Fridman maintains his own security group for himself and his fellow Alfa executives that in many ways acts like a small police force. Yet despite his wealth and fame, he seems to believe that his low profile has ensured his personal safety. This drive to protect his family is carried over into all of his business dealings (no member of his family is employed in his business ventures). His ex- wife and two young daughters live in Paris, where he visits on weekends.
In broad terms, Russia’s leading businessmen can be divided into two categories: tacticians and strategists. Men like Vladimir Potanin, Roman Abramovich and Boris Berezovsky are part of the first category. The tacticians exploit any advantage they think will benefit them in the short term. Fridman and the strategists are different. For them, the goal is not short-term maximization, but long-term growth of their assets to sell later at a higher price.
Fridman considers himself a Jew first and a Russian second and he played a part in Russia’s economic meltdown during the 1990s.
Fridman’s business acumen developed specifically from his grandmother. She owned a kitchenware shop in Lviv, Ukraine, where he grew up. Her business advice was simple: “Never have dealings with the Reds”, As such, he has sought to remain scrupulously aloof from national politics and was among the first Russia oligarchs to seek a meeting of minds with the Putin administration.
In early 2000, Putin called all the oligarchs to the Kremlin and offered them a deal: Stop stealing, pay your taxes and stay out of politics and the state will leave you alone. Fridman enthusiastically accepted the offer and former Yukos CEO Mikhail Khordokovsky did not. This eventually enabled Fridman to use state sponsorship to seal his oil firm’s (TNK) merger with international supermajor oil and gas conglomerate BP in order to create TNK-BP. Khodorkovsky is broke and in prison.

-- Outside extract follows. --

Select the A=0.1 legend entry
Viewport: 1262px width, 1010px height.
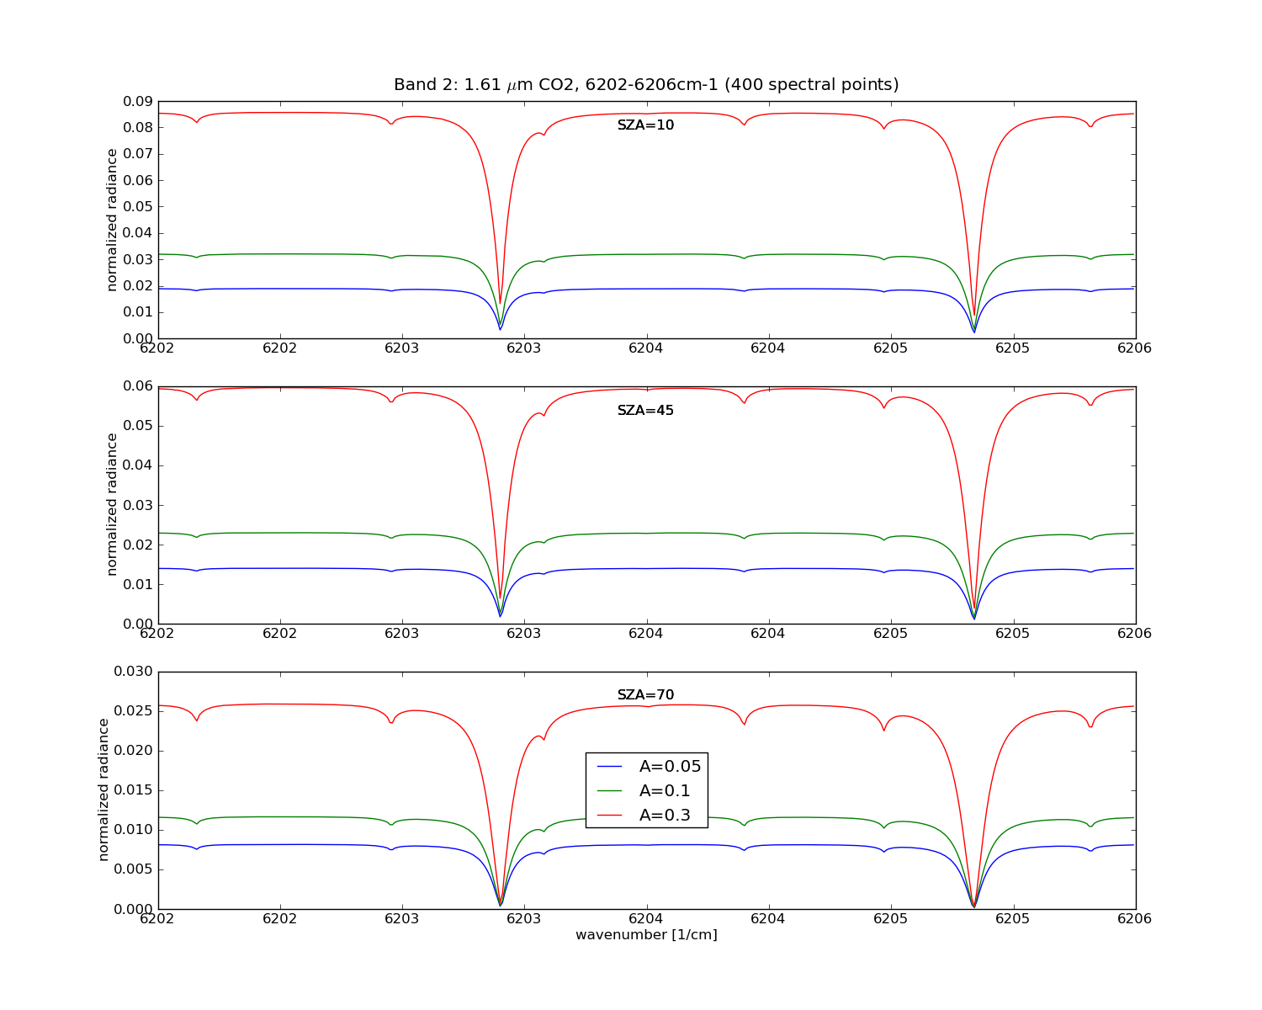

Alfa Banking Group (Est.1991), the largest private, commercial and investment banking group in Russia and the CIS. Alfa Banking Group is part of the Alfa Group Consortium – one of Russia’s largest and most successful privately-owned companies – which was founded in 1989, by Mickail Fridman, German Khan, Alexei Kuzmichov and several other partners with interests in oil and gas, financial services, retail, telecommunications and utilities.